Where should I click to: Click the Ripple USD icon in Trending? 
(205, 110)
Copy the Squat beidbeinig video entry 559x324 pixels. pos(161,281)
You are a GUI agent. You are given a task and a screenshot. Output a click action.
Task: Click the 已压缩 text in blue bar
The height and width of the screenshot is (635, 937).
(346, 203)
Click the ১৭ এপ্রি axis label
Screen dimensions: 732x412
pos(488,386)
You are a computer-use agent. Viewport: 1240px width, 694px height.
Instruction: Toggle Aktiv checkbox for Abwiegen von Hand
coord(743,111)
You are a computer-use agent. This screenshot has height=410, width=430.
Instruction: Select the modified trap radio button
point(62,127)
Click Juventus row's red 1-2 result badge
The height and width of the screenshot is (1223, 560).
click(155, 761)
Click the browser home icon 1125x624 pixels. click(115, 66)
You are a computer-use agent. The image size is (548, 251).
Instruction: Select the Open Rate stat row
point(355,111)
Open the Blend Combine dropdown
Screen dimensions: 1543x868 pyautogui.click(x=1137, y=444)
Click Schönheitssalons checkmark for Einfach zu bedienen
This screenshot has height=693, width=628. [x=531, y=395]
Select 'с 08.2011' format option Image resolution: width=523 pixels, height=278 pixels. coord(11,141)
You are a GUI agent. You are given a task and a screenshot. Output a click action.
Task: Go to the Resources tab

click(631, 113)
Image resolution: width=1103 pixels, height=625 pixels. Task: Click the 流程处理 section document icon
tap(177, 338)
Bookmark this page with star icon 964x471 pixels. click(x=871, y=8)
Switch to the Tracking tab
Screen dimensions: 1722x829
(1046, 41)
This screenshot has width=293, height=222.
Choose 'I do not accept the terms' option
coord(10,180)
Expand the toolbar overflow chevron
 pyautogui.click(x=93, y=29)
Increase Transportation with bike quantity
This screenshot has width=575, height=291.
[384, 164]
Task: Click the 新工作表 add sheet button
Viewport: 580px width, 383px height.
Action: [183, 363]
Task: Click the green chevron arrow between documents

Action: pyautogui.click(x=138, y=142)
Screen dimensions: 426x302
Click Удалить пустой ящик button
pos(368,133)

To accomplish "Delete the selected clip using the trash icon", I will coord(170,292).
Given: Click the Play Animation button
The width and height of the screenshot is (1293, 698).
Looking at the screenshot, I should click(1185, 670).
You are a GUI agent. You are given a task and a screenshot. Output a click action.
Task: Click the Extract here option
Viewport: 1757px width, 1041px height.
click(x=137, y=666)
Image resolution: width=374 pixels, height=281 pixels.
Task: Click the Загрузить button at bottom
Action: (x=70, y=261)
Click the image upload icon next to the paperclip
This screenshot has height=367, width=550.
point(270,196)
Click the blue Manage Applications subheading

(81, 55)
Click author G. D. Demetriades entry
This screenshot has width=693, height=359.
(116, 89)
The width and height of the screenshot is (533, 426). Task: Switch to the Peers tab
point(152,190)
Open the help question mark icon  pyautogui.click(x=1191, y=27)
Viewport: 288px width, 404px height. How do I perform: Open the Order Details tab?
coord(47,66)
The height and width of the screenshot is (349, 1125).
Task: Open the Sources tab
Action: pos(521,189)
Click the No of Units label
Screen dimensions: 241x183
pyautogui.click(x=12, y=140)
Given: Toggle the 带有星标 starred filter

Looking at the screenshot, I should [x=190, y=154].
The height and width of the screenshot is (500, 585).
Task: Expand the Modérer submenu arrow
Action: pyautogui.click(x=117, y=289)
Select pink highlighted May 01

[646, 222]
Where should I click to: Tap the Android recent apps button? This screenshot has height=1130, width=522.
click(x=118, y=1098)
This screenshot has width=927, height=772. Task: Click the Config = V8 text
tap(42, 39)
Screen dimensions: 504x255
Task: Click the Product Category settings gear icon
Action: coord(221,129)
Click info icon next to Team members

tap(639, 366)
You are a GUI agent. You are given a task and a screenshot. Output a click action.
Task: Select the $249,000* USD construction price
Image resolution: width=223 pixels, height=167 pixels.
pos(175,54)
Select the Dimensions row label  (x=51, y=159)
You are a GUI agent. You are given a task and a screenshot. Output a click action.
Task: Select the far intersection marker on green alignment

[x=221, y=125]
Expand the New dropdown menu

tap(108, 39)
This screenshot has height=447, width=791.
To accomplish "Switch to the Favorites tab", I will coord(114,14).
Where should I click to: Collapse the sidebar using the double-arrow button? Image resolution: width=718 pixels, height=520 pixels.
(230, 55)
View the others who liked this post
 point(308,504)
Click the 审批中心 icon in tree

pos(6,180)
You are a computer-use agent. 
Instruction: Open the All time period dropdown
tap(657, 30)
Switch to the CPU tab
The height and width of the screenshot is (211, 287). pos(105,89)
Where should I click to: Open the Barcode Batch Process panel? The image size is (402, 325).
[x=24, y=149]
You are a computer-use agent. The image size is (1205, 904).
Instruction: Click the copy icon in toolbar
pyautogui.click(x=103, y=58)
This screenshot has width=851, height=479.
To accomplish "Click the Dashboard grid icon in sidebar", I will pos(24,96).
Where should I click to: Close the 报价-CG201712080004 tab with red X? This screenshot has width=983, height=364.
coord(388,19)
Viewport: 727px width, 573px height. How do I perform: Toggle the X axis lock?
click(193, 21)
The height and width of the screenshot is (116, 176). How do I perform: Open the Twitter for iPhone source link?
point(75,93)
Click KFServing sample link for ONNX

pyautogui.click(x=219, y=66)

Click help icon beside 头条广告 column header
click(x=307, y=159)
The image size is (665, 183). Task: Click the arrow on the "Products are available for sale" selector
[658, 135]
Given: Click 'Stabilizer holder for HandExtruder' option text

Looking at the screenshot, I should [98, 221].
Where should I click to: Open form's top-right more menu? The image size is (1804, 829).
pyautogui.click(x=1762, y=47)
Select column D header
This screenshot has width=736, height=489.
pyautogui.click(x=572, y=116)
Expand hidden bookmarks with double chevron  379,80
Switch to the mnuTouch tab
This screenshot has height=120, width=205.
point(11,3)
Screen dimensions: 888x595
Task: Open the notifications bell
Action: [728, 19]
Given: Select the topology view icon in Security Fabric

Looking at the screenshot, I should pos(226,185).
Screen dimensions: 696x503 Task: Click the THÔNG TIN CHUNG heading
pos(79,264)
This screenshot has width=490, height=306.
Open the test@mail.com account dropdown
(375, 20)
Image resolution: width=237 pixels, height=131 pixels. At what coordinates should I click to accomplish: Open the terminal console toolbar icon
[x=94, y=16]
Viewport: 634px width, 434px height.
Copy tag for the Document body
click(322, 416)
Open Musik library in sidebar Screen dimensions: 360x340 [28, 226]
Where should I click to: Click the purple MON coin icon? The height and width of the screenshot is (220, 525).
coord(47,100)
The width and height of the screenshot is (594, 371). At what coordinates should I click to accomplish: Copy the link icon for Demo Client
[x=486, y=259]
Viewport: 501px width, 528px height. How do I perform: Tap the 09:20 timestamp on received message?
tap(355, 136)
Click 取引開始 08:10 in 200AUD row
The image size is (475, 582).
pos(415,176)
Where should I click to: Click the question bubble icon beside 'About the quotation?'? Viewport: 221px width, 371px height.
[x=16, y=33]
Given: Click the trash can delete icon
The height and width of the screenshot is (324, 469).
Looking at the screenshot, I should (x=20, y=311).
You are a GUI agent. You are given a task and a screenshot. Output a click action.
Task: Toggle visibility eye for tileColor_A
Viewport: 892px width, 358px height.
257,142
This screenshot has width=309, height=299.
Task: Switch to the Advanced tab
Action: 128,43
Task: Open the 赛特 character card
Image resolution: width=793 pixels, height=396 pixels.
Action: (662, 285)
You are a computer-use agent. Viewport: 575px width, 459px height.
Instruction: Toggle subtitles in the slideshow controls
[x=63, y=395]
....
EXERCISE AIM: Each line of the data in which the string "will" appears needs to be copied.

SOLUTION FOR THIS TASK:
To accomplish "Delete the selected clip using the trash icon", I will coord(170,292).
To accomplish "Switch to the Favorites tab", I will coord(114,14).
To accomplish "Click the Dashboard grid icon in sidebar", I will pos(24,96).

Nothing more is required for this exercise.